══ GIVEN DATA ══

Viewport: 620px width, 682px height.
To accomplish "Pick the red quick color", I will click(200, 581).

═══
══ GIVEN DATA ══

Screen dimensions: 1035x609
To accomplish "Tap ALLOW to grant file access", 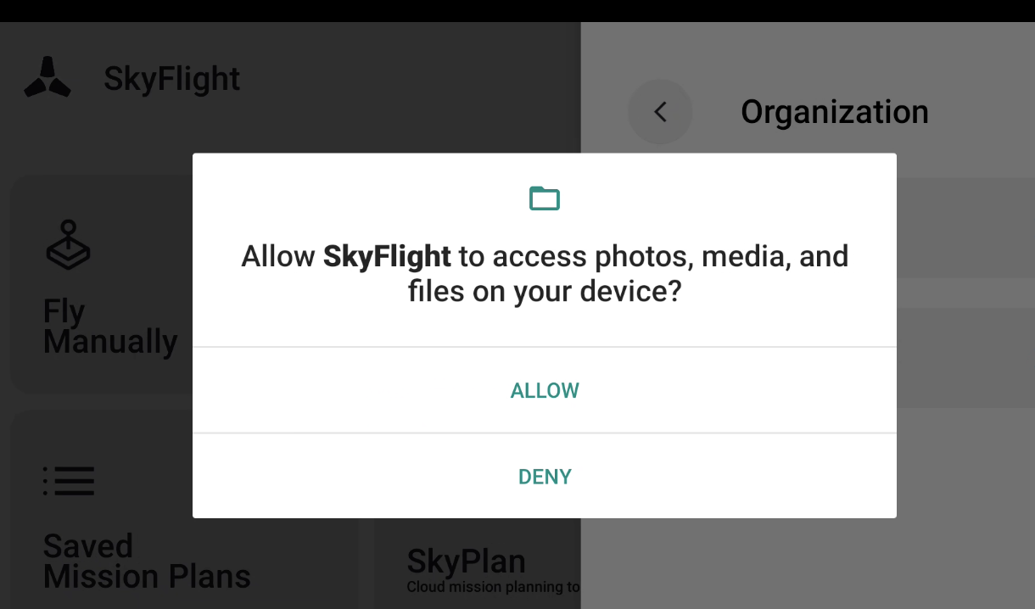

═══
══ GIVEN DATA ══

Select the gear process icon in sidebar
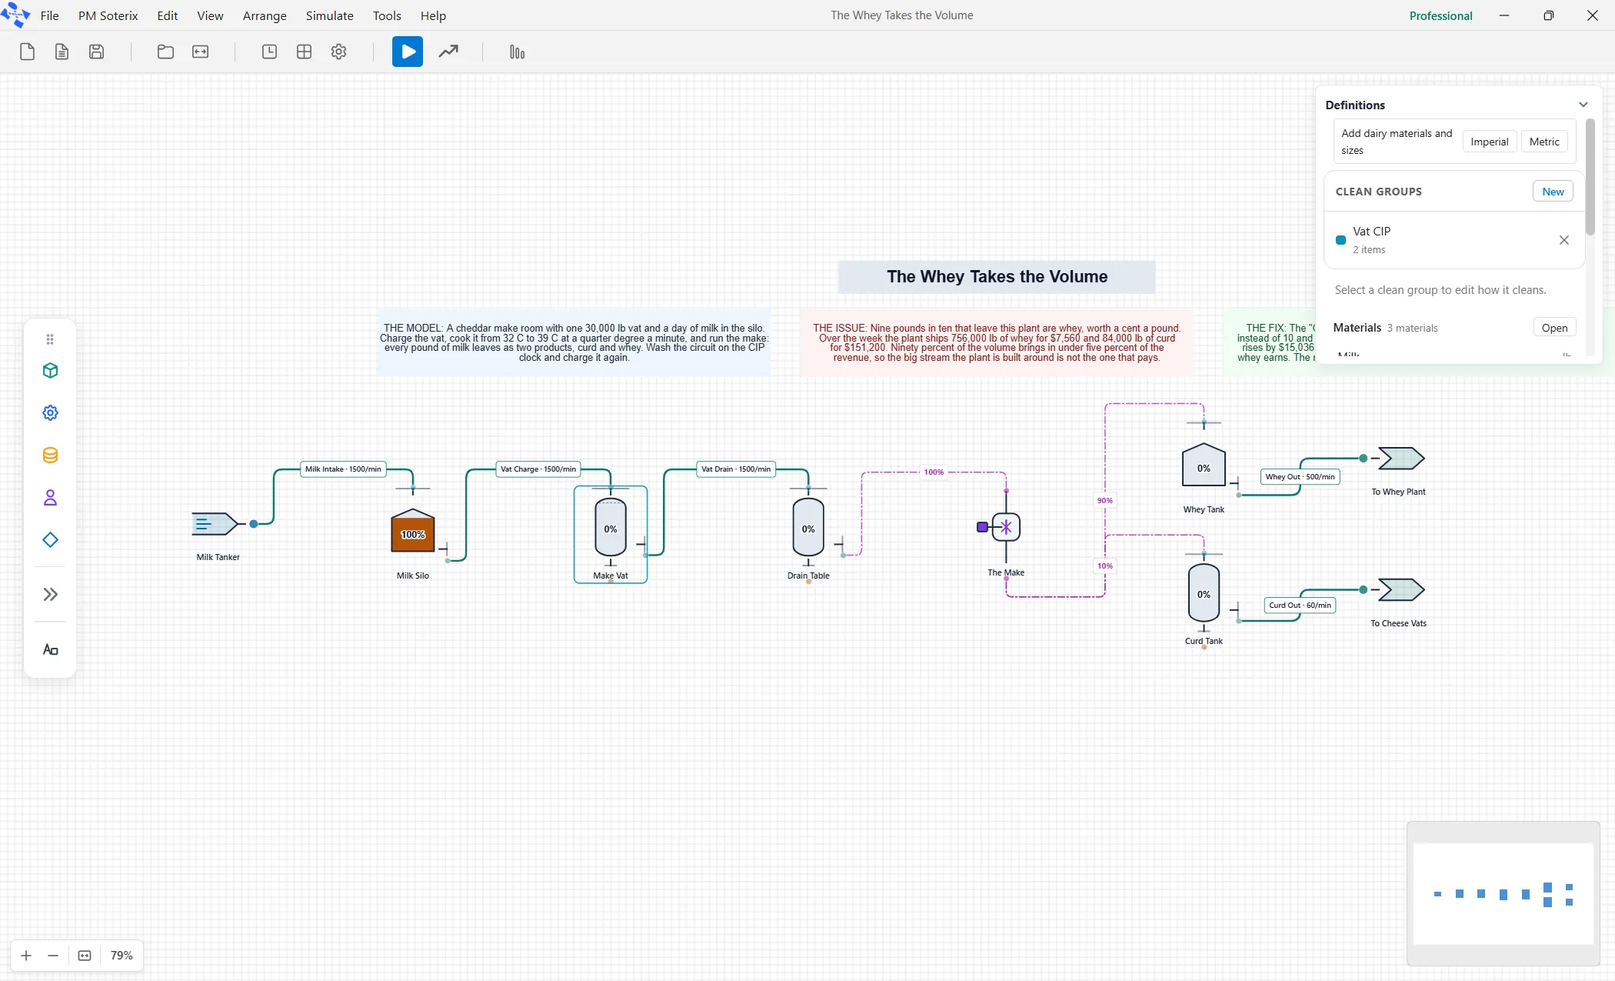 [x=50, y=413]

═══

TO DO: Beginning with the line above that contains "Screen dimensions: 1035x609" and finishing with the line that contains "ALLOW to grant", print those lines exactly and only. Skip all pictures.

SOLUTION:
Screen dimensions: 1035x609
To accomplish "Tap ALLOW to grant file access", 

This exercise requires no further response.